Predicting full-scale and verbal intelligence scores from functional Connectomic data in individuals with autism Spectrum disorder

Affiliations
Free PMC article

Predicting full-scale and verbal intelligence scores from functional Connectomic data in individuals with autism Spectrum disorder

Elizabeth Dryburgh et al. Brain Imaging Behav. 2020 Oct.
Free PMC article

Abstract

Decoding how intelligence is engrained in the human brain construct is vital in the understanding of particular neurological disorders. While the majority of existing studies focus on characterizing intelligence in neurotypical (NT) brains, investigating how neural correlates of intelligence scores are altered by atypical neurodevelopmental disorders, such as Autism Spectrum Disorders (ASD), is almost absent. To help fill this gap, we use a connectome-based predictive model (CPM) to predict intelligence scores from functional connectome data, derived from resting-state functional magnetic resonance imaging (rsfMRI). The utilized model learns how to select the most significant positive and negative brain connections, independently, to predict the target intelligence scores in NT and ASD populations, respectively.

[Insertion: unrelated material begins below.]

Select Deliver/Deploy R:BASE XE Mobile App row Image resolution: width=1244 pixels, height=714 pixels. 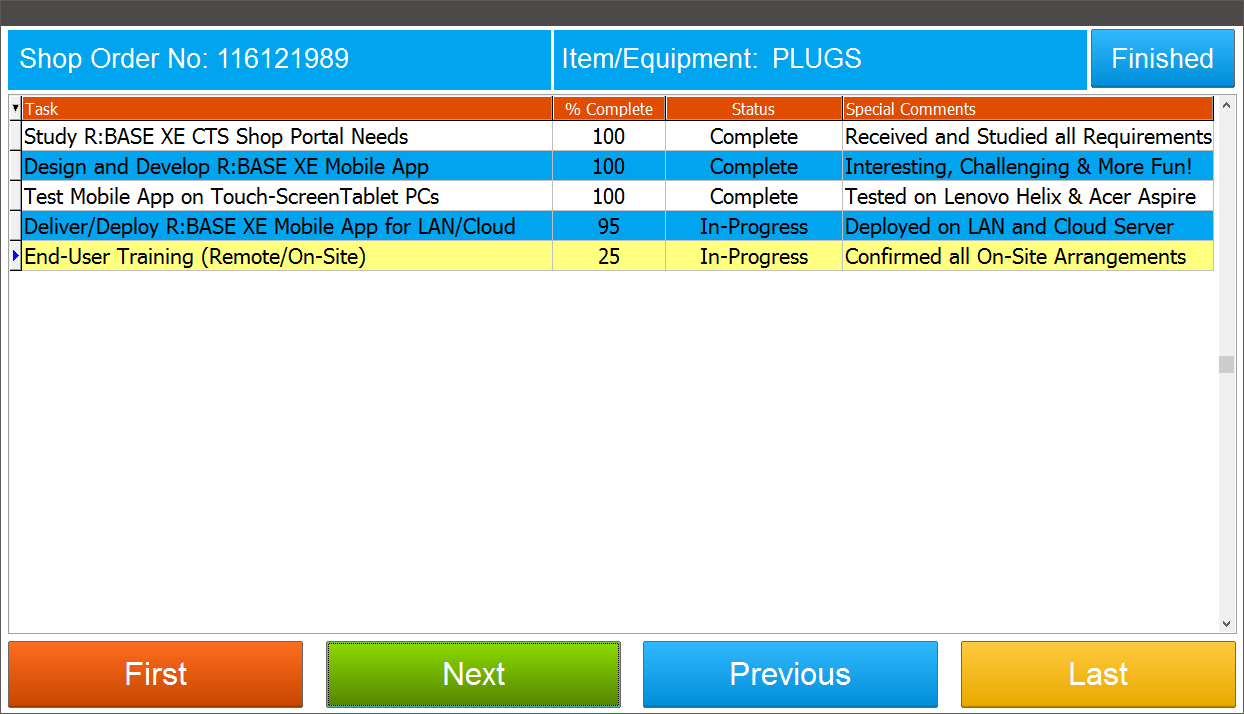pos(269,227)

In the first step, using leave-one-out cross-validation we train a linear regressor robust to outliers to identify functional brain connections that best predict the target intelligence score (p - value < 0.01). Next, for each training subject, positive (respectively negative) connections are summed to produce single-subject positive (respectively negative) summary values. These are then paired with the target training scores to train two linear regressors: (a) a positive model which maps each positive summary value to the subject score, and (b) a negative model which maps each negative summary value to the target score. In the testing stage, by selecting the same connections for the left-out testing subject, we compute their positive and negative summary values, which are then fed to the trained negative and positive models for predicting the target score. This framework was applied to NT and ASD populations independently to identify significant functional connections coding for full-scale and verbal intelligence quotients in the brain.

Keywords: Autism spectrum disorder; Connectome-based prediction modelling; Feature selection; Functional connectivity; Intelligence scores; Resting-state fMRI.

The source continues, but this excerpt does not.